Scientists believe the lines were constructed by the Nazca people, who lived from roughly A.D. 1 to 700. Some of the geoglyphs may have been drawn by the Chavin and Paracas civilizations, who lived before the Nazca people.

Anthropologists believe the ancient humans created the forms by removing 12-15 inches of rock and digging deep to expose the lighter colored sand beneath, allowing the figures to be seen in the region covered in an iron oxide coated pebble layer. They most likely began with tiny size sculptures and gradually enlarged their proportions.

What is the purpose of these lines?

In the late 1930s, American historian Paul Kosok began to investigate the lines both from the ground and air. Based on the relative location of one of the lines to the sun around the winter solstice, he assumed that the geoglyphs had an astronomy based purpose. For him, the 310 square miles high desert is the ”largest astronomy book in the world.”

Following Kosok, in the 1940s, a German archaeologist Maria Reiche who is known as ”the Lady of the Lines” due to her 40 years of investigation, agreed that the lines had an astronomical and calendrical meaning.
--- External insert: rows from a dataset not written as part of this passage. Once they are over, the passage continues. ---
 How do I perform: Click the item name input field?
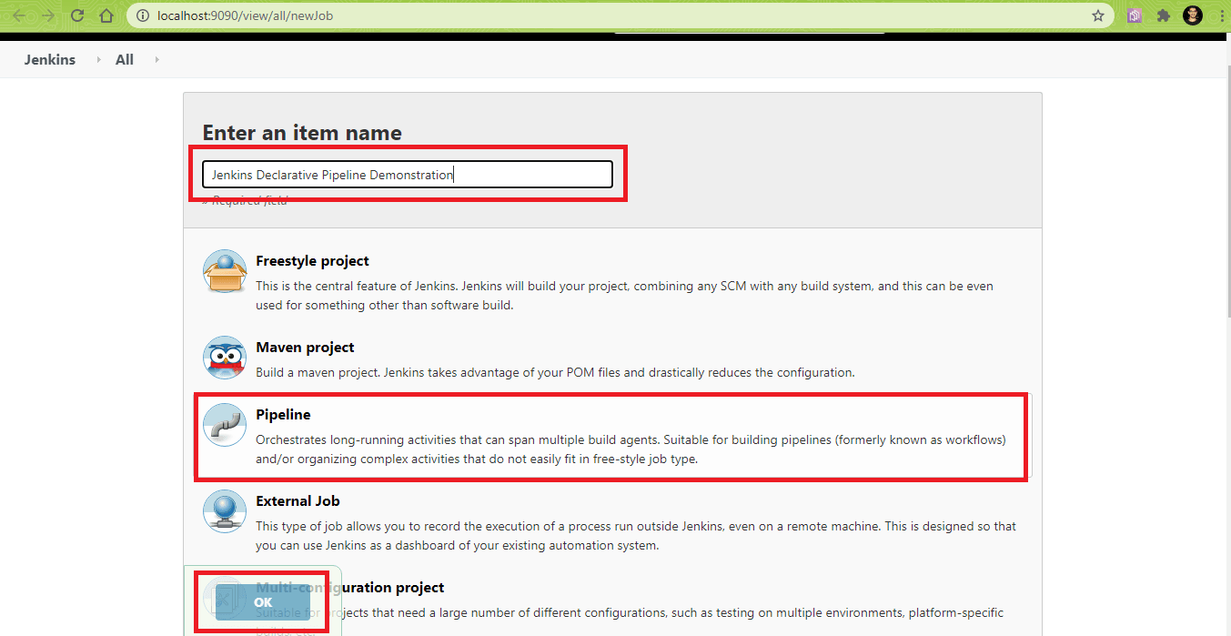(x=407, y=174)
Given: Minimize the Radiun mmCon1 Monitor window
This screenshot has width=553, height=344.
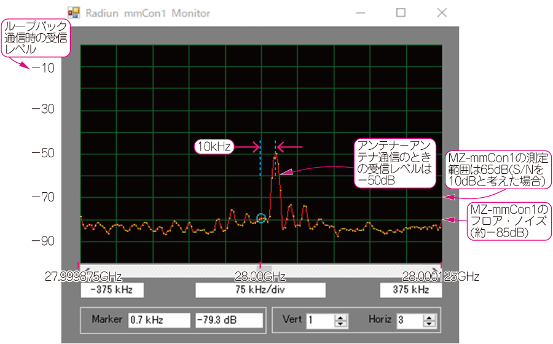Looking at the screenshot, I should tap(361, 13).
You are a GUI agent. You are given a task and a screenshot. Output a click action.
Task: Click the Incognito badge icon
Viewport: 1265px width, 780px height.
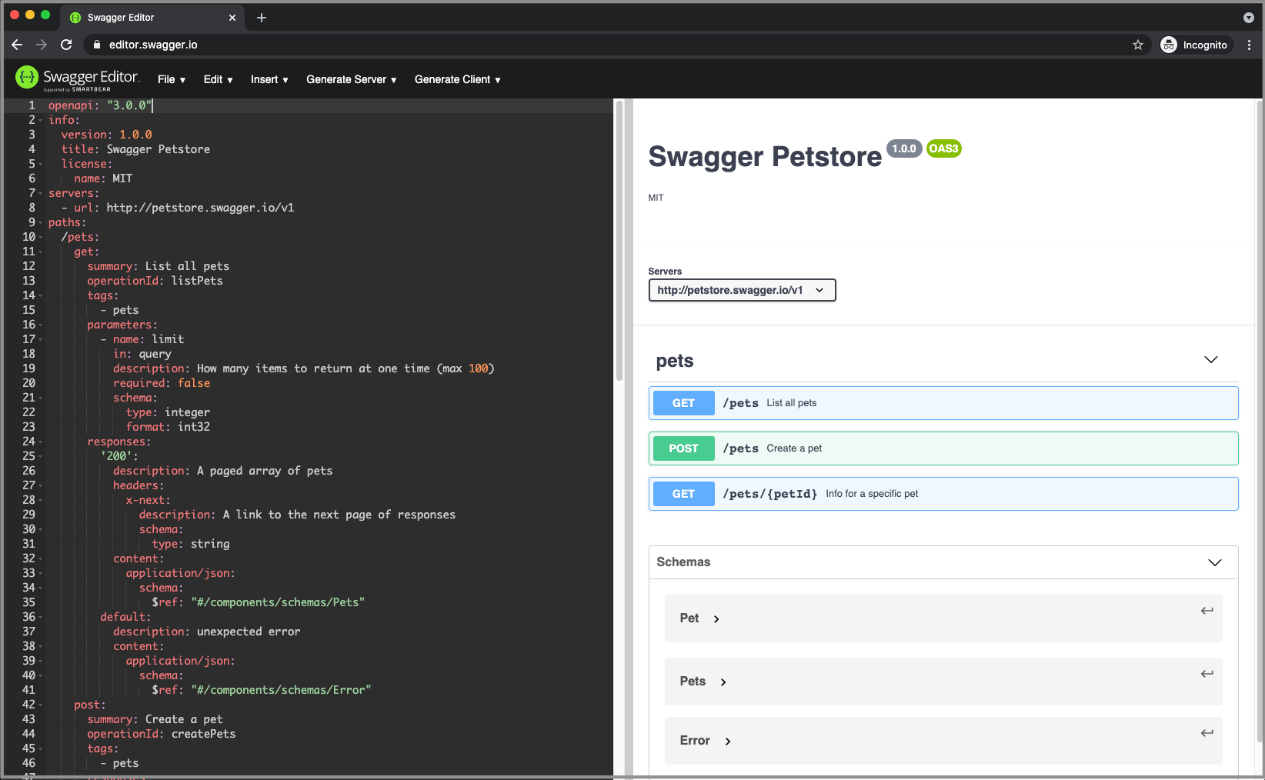click(1169, 45)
According to Reiche, some animal geoglyphs were representing groups of stars in the sky.

Another hypothesis that stood out and attracted a lot of attention came from a Swedish writer named Erich von Daniken, who stated in his book ”Chariots of the Gods?” (1968), that these lines served as a landing location for UFOs, and that the ancients considered extraterrestrials as “alien gods.” Other alien-related ideas speculate that the shapes were created by aliens and used to guide their spacecraft and as landing sites.

Water is both the source of life and the cause of change. Maybe that’s what the residents wanted to communicate. They meant to influence the desert in which they lived by sending messages. And perhaps what they looked for was access to water, something we may lack in the future owing to disturbed weather patterns caused by global warming.